PlagiarismThis is a featured page

*from Nick Carbone, New Media Consultant, Bedford/St. Martin's

(My note: This is the best statement on plagiarism I have seen.)

You should read your student handbook. (Has anybody read it?--I've never met a student who has unless and until they have a question it answers. It's not exactly scintillating stuff.) It has all the legal warnings you'll ever want to hear. But since you're likely not going to read the handbook, let's think about plagiarism more carefully and realistically than the handbook does.
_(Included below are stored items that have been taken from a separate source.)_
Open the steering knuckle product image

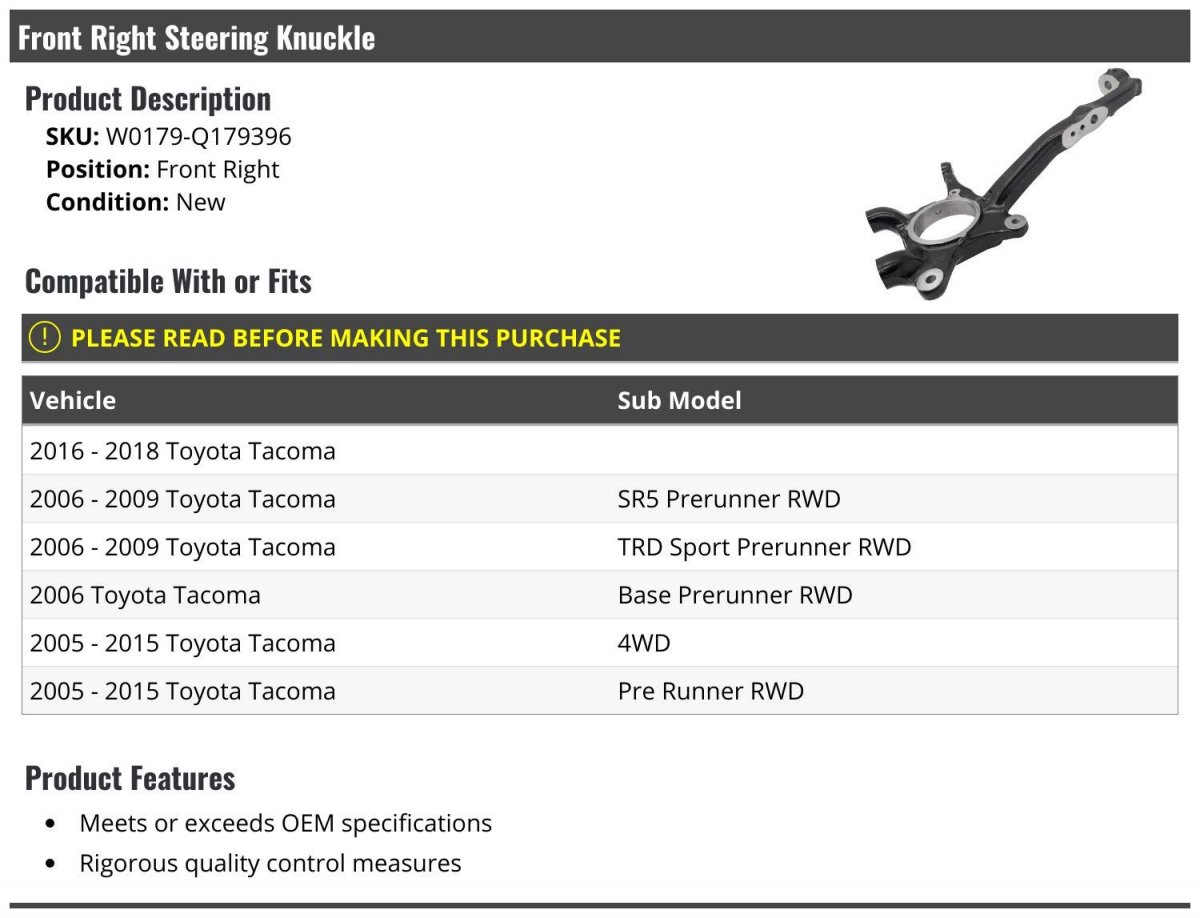(1003, 185)
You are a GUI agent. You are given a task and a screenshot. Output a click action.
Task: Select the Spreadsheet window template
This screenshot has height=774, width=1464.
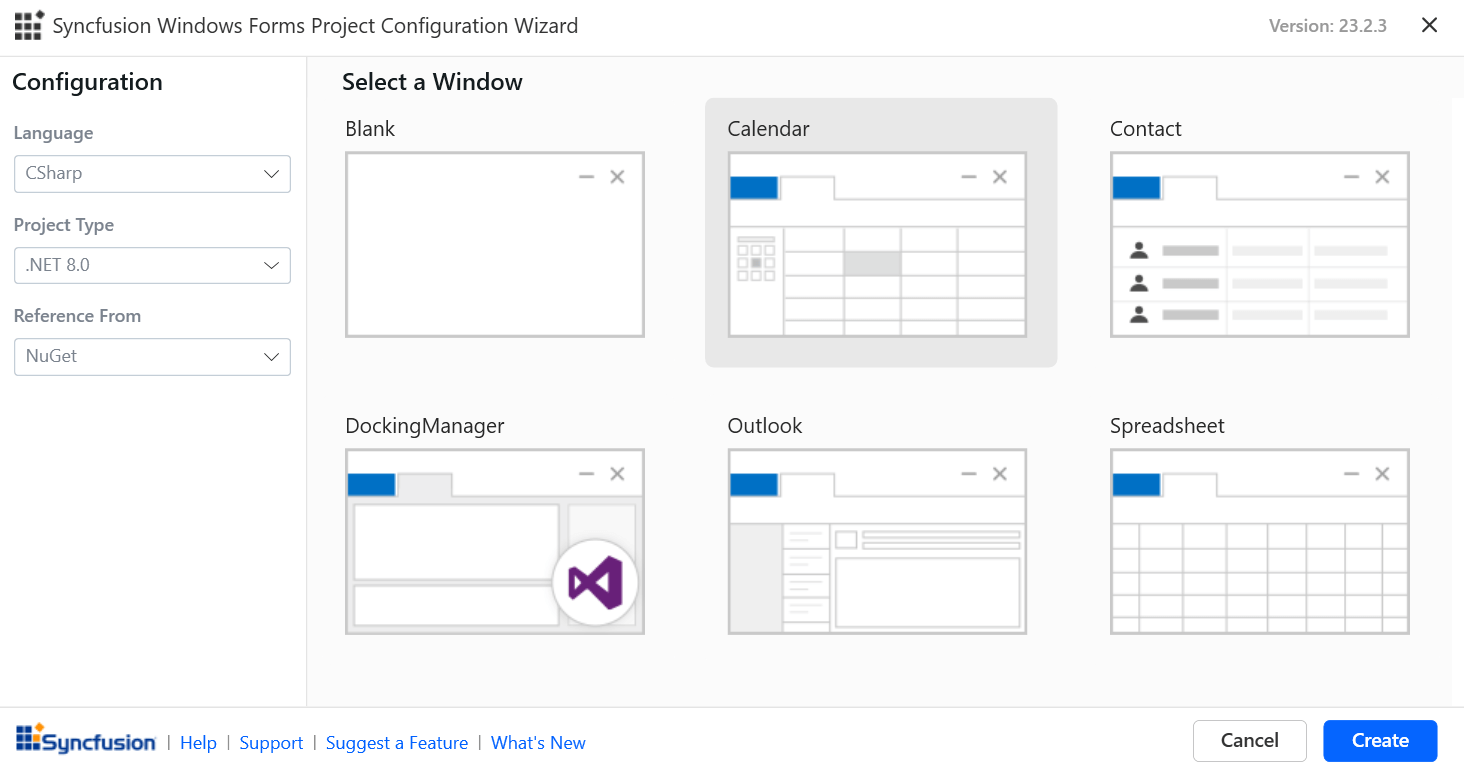point(1260,541)
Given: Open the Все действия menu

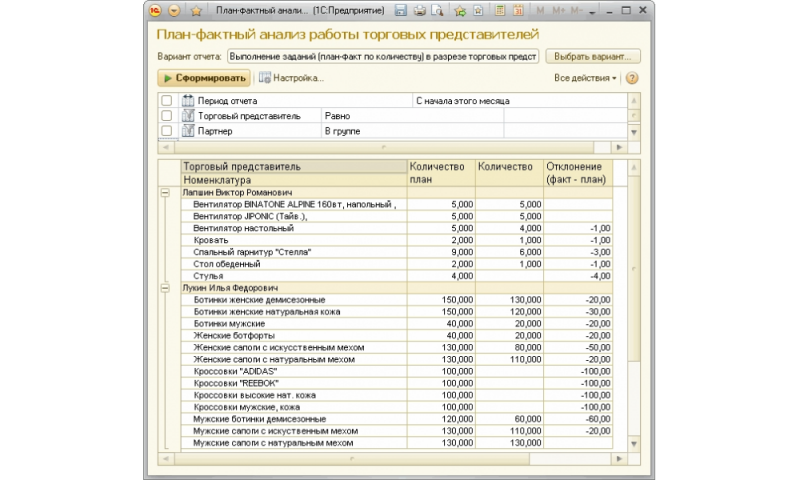Looking at the screenshot, I should pos(585,78).
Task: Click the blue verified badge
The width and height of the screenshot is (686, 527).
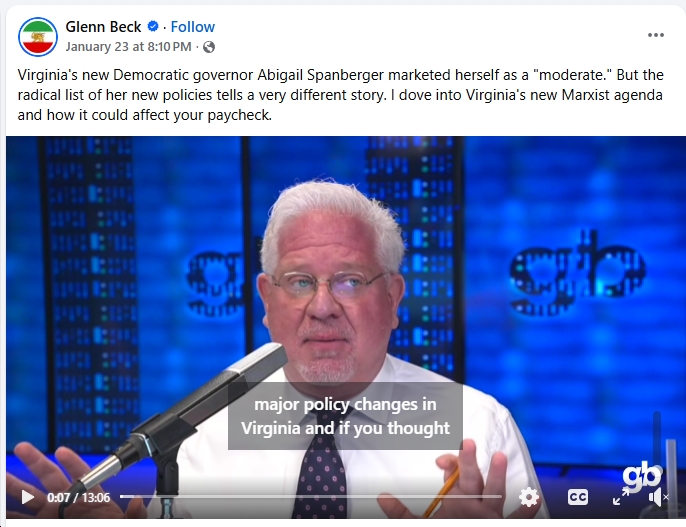Action: [153, 27]
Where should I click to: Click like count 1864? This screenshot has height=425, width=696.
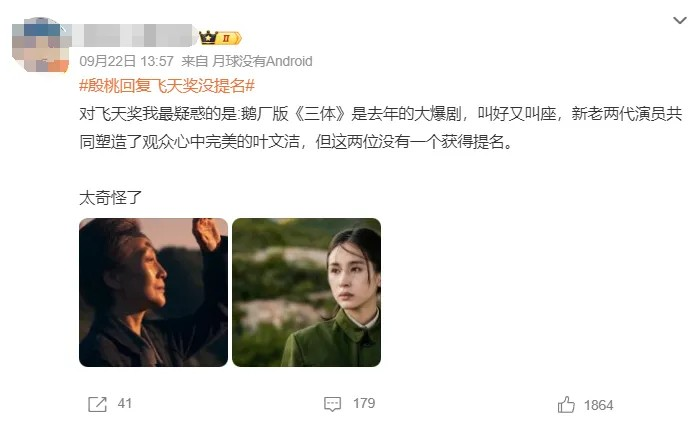(598, 405)
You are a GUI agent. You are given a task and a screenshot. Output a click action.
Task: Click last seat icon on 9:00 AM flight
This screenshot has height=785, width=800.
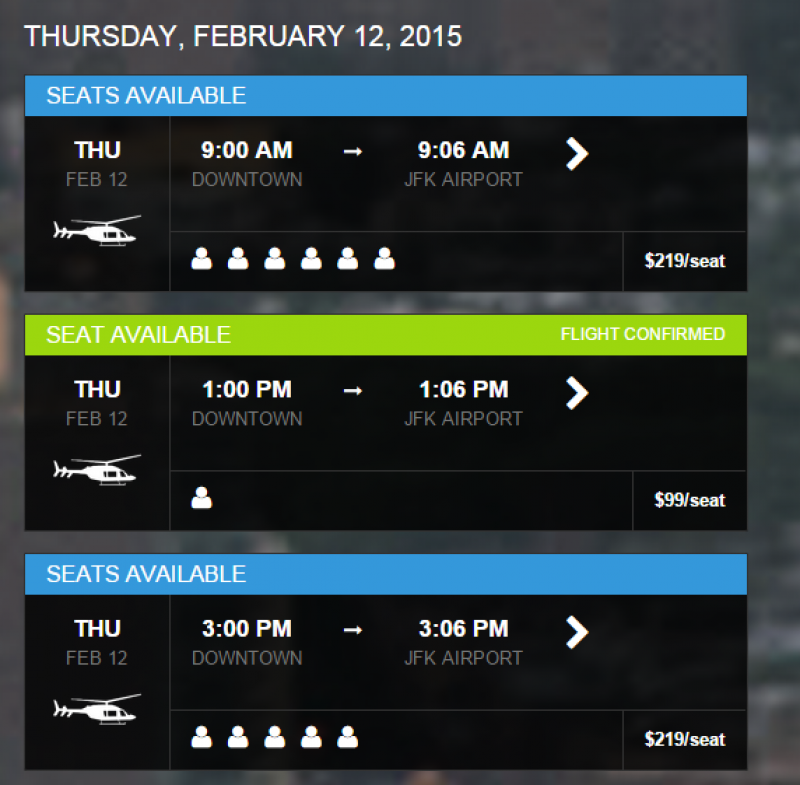click(x=384, y=259)
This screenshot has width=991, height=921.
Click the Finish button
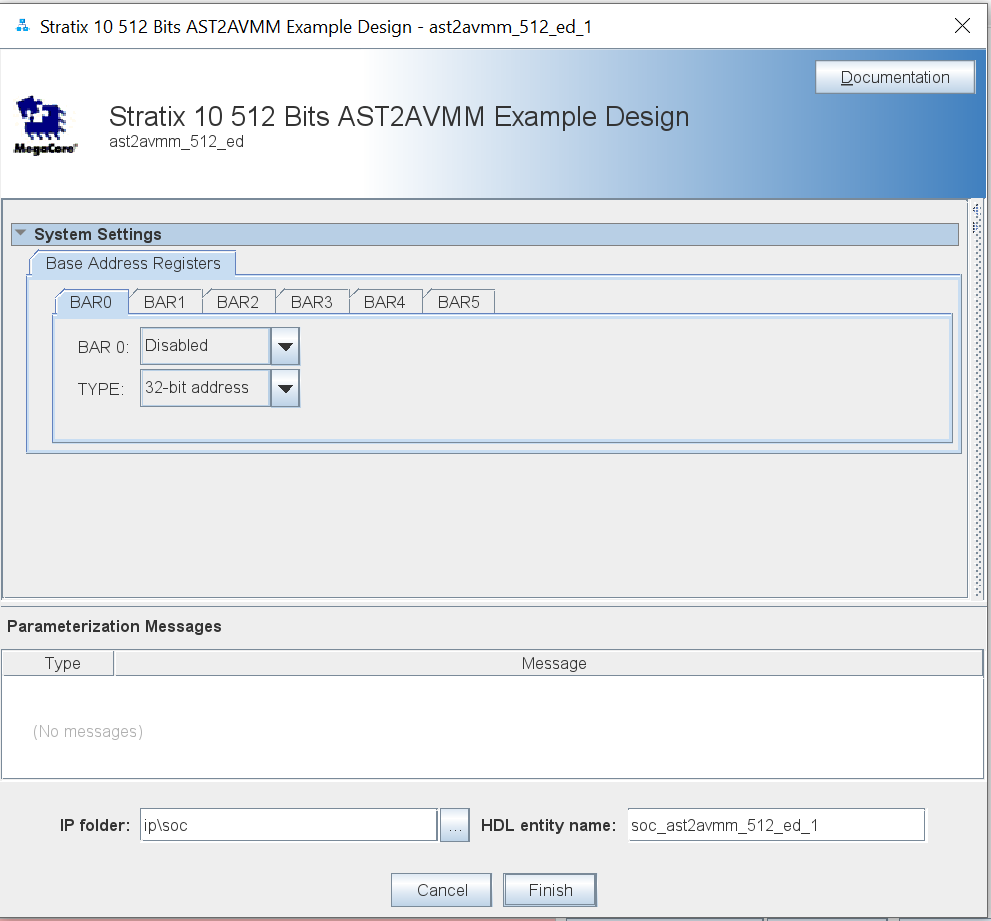tap(550, 890)
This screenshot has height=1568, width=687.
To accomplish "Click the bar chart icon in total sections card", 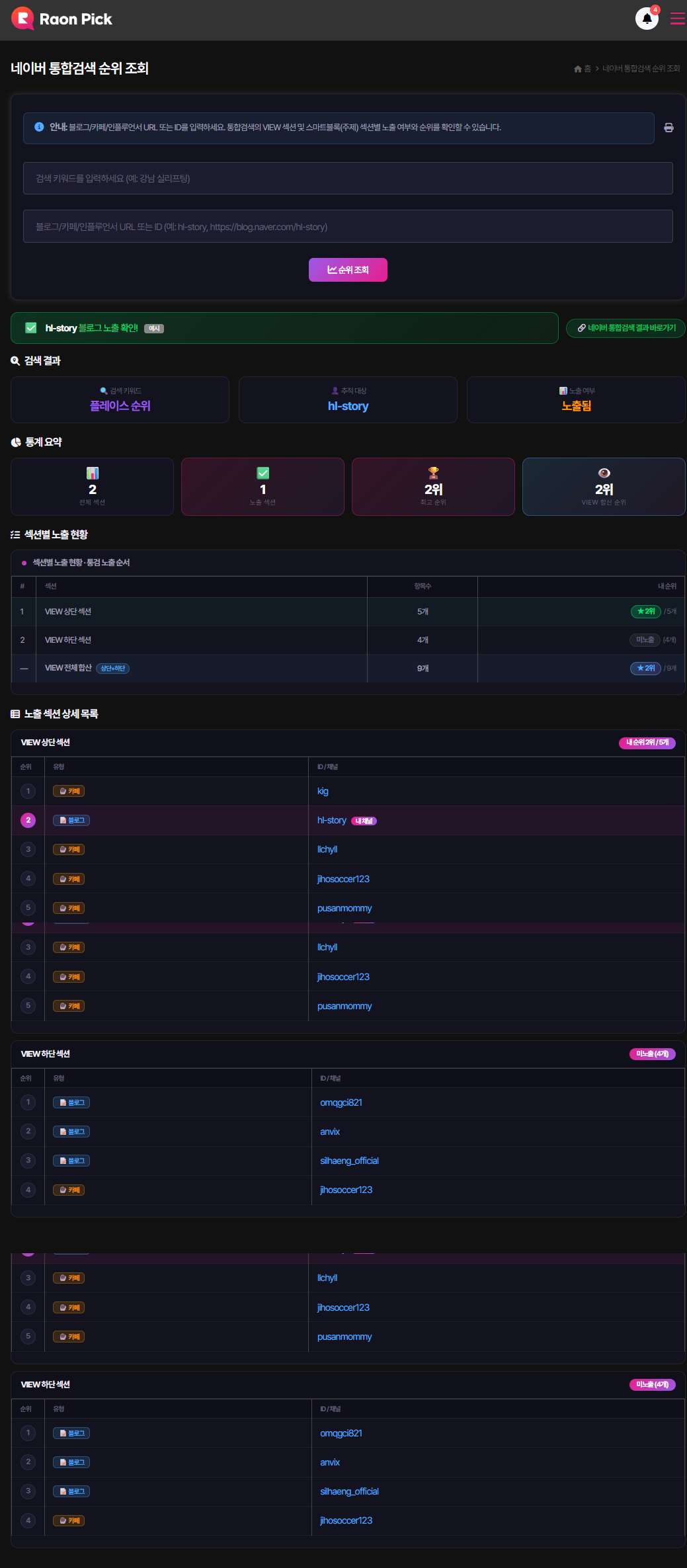I will coord(93,472).
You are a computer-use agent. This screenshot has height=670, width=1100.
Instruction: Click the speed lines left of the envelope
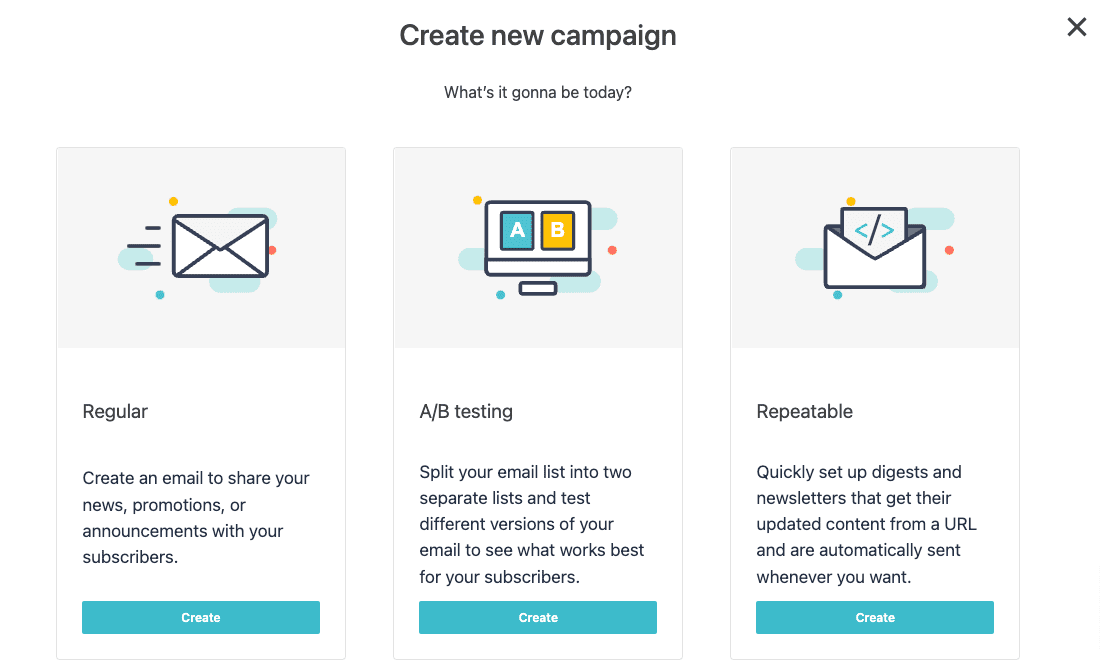coord(145,246)
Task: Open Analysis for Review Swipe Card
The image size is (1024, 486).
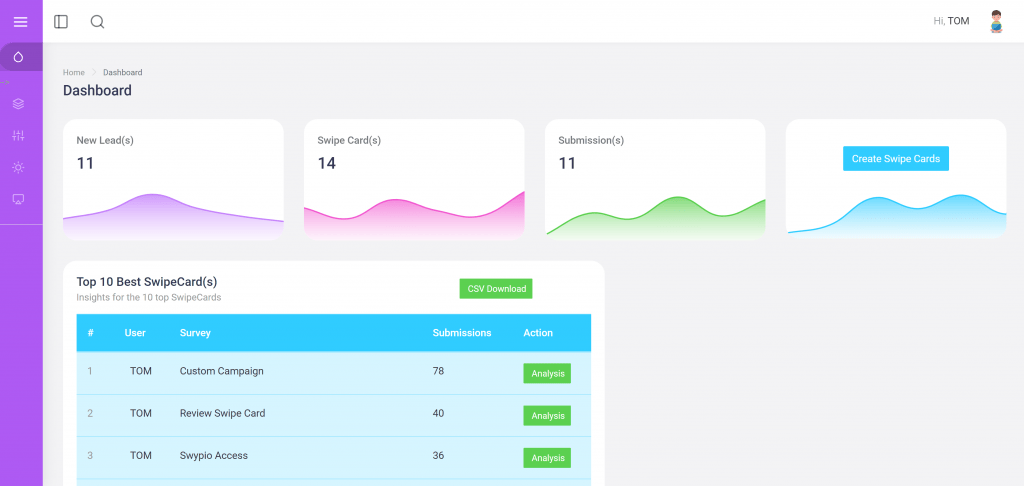Action: (x=547, y=416)
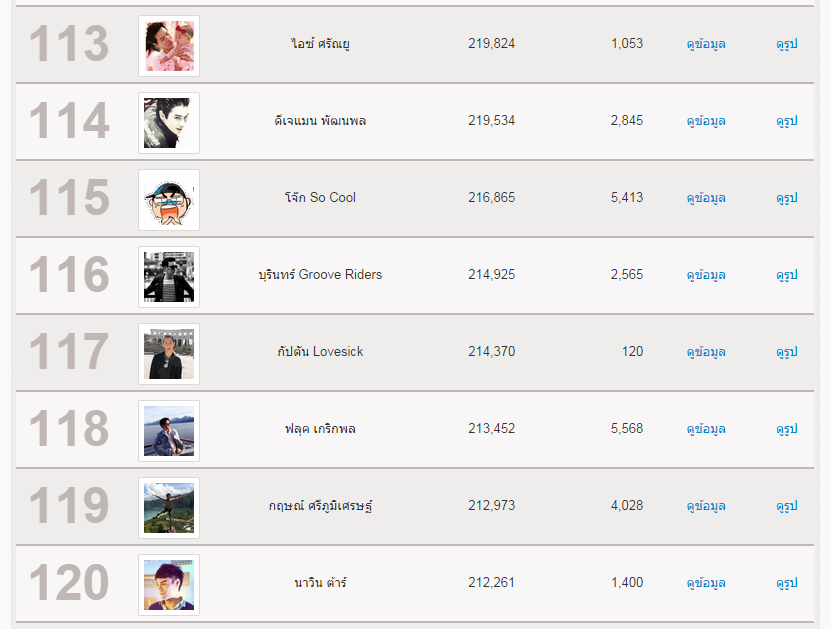Select rank number 118
This screenshot has height=629, width=831.
pos(68,429)
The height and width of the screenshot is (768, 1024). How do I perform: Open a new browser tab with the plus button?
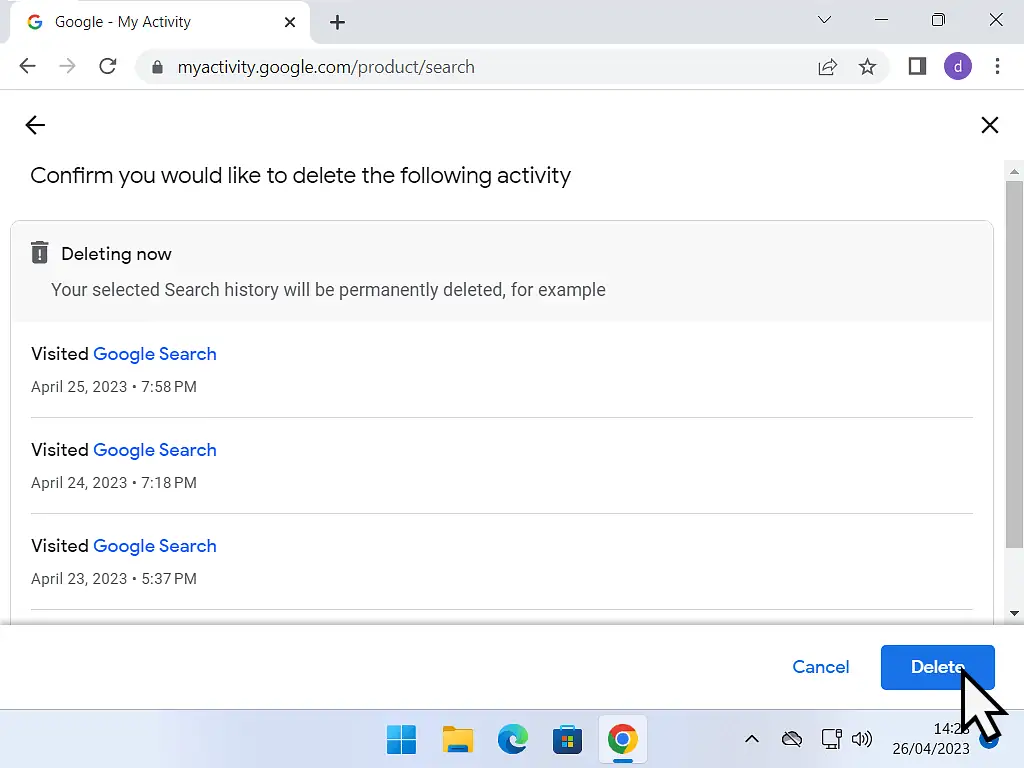coord(337,21)
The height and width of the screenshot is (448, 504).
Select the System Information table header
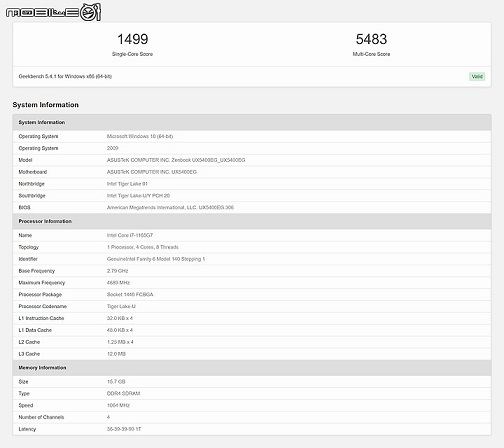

Unfortunately, the term plagiarism is more technical than practical. It's used to describe equally mistakes in handling and citing sources and deliberate cheating and lying about the authorship of the work you hand in. In fact, one refuge of many cheaters is to say that they merely made mistakes in source handling. So by plagiarism in this course I want us all to distinguish between fraud and cheating, which is always wrong, and mistakes in learning, which are inevitable, correctable, and for many people, necessary for learning. Mistakes are welcome; deliberate fraud is not.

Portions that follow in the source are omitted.